• _Task prompt_
Please give back exactly the line with "Task: Switch to" and each line after it through the end of the material, leaving out the pictures.

• _Source records_
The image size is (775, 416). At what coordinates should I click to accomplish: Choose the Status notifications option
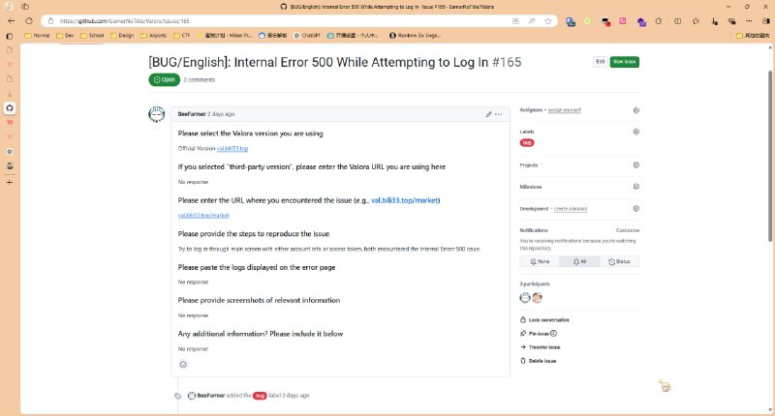[620, 261]
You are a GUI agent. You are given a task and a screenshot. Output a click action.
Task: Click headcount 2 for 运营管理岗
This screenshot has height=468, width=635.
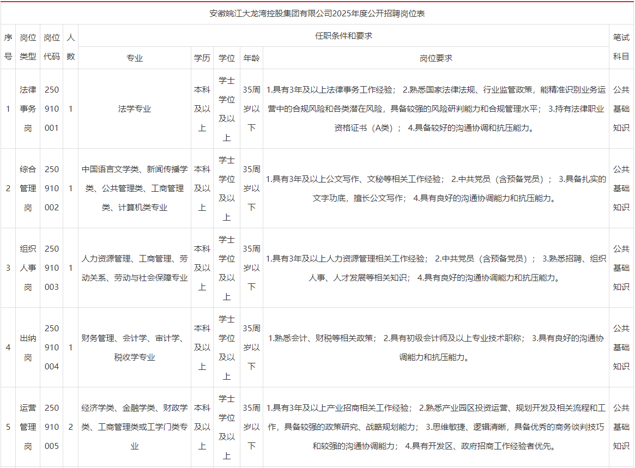coord(70,427)
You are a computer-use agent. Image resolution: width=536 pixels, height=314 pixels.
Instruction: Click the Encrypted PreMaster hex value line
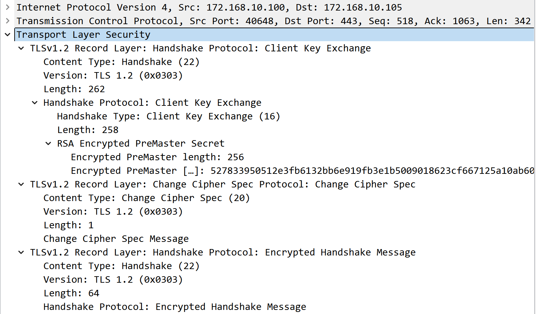302,171
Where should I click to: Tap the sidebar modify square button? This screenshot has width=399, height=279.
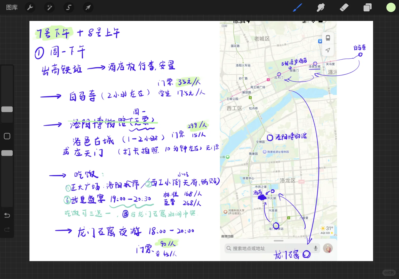[7, 136]
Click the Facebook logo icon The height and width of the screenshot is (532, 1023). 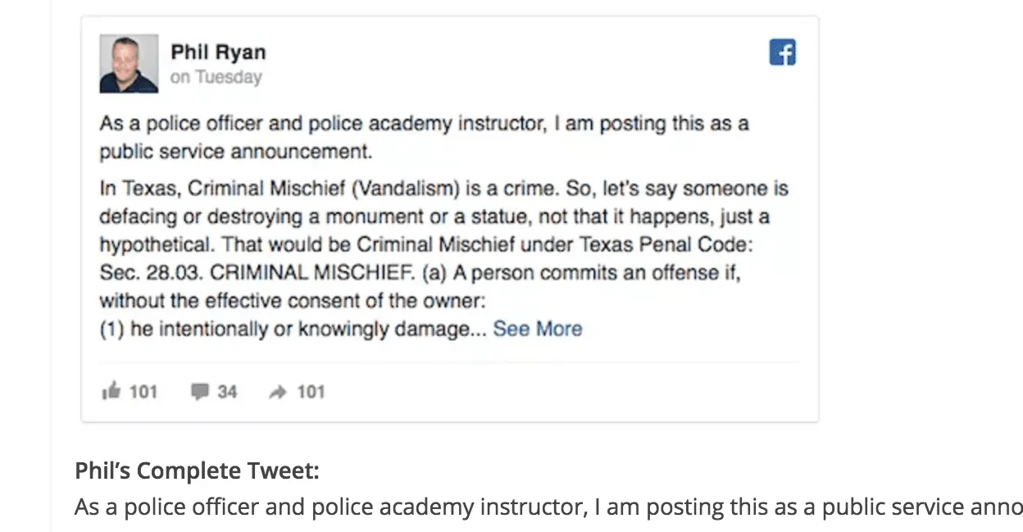pyautogui.click(x=783, y=53)
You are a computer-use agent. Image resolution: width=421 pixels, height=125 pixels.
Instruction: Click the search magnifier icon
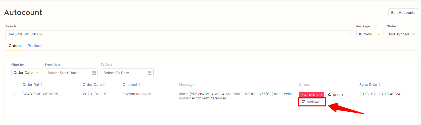(349, 33)
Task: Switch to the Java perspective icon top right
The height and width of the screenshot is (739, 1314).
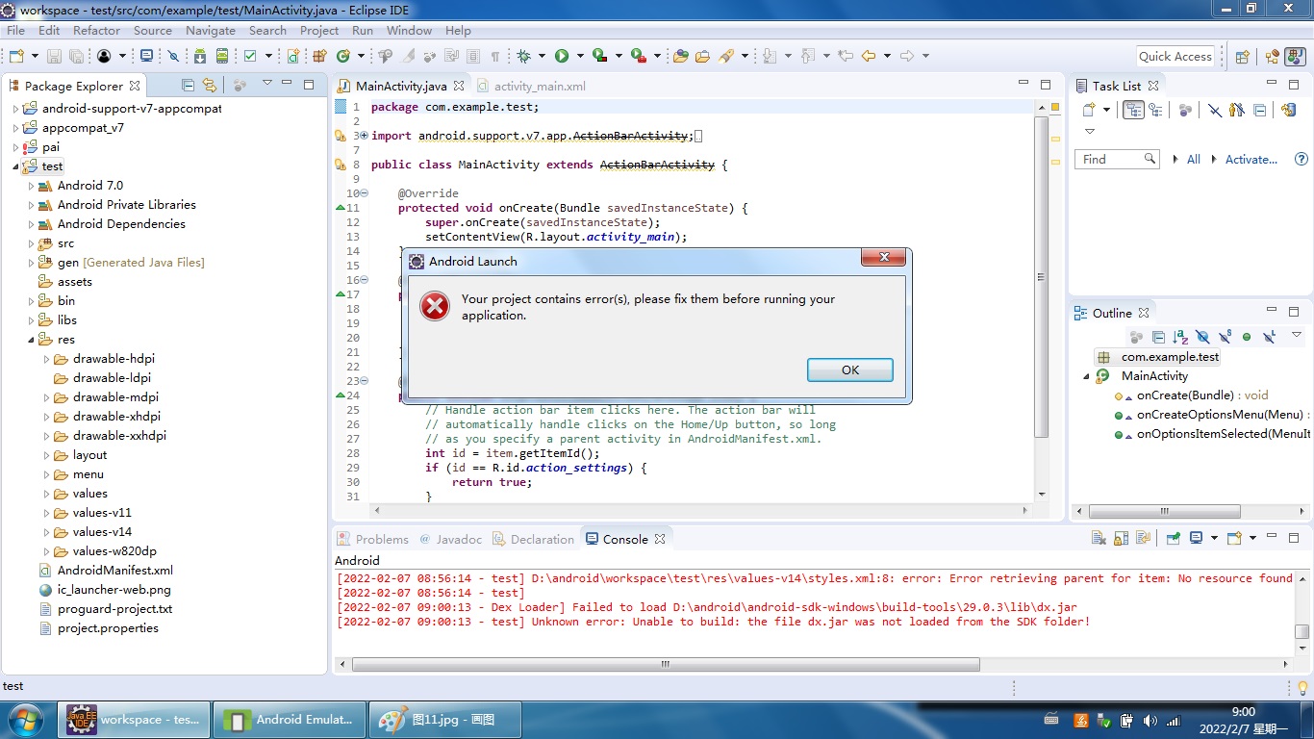Action: coord(1295,55)
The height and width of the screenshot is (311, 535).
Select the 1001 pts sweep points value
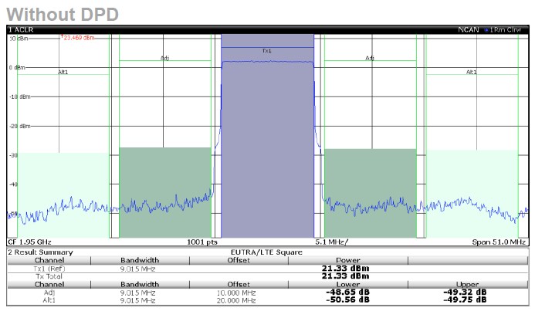(203, 242)
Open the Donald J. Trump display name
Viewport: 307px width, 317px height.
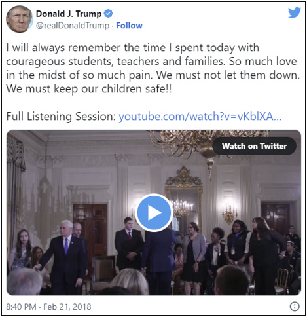click(x=69, y=14)
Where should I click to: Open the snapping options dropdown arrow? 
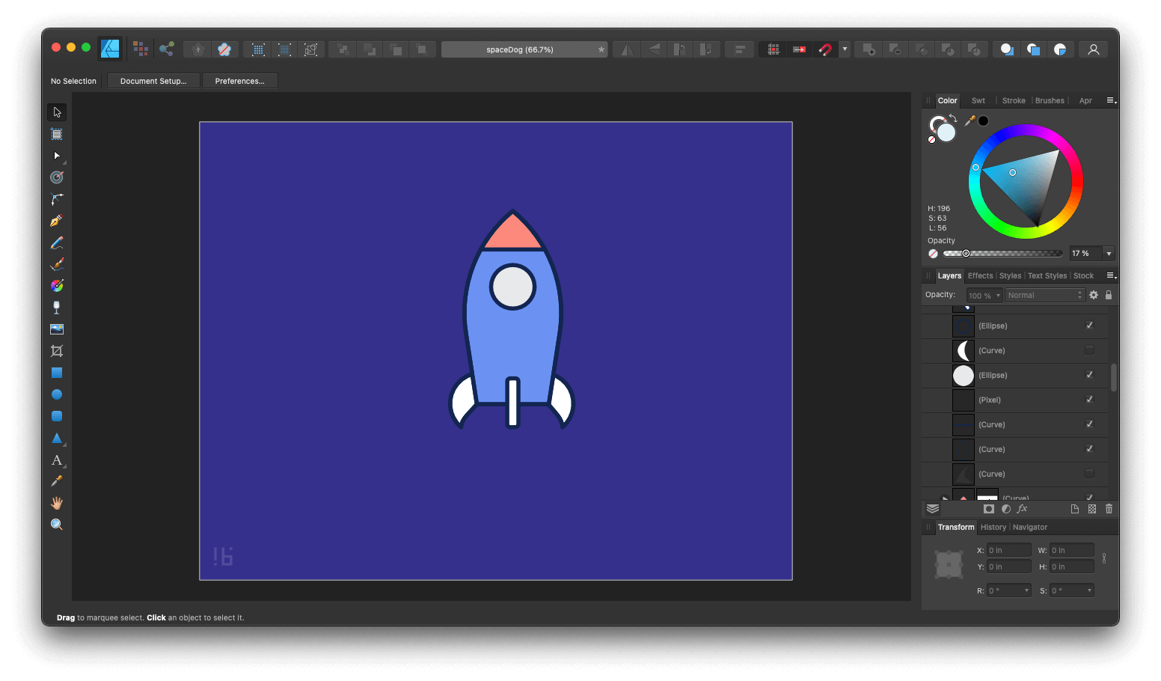tap(844, 49)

• _Response to this task_
Task: Switch to the Java perspective icon top right
The height and width of the screenshot is (739, 1314).
Action: coord(1295,55)
The height and width of the screenshot is (311, 535).
Select the 1001 pts sweep points value
(203, 242)
Open the Donald J. Trump display name
Viewport: 307px width, 317px height.
click(x=69, y=14)
Where should I click to: Open the snapping options dropdown arrow? 
tap(844, 49)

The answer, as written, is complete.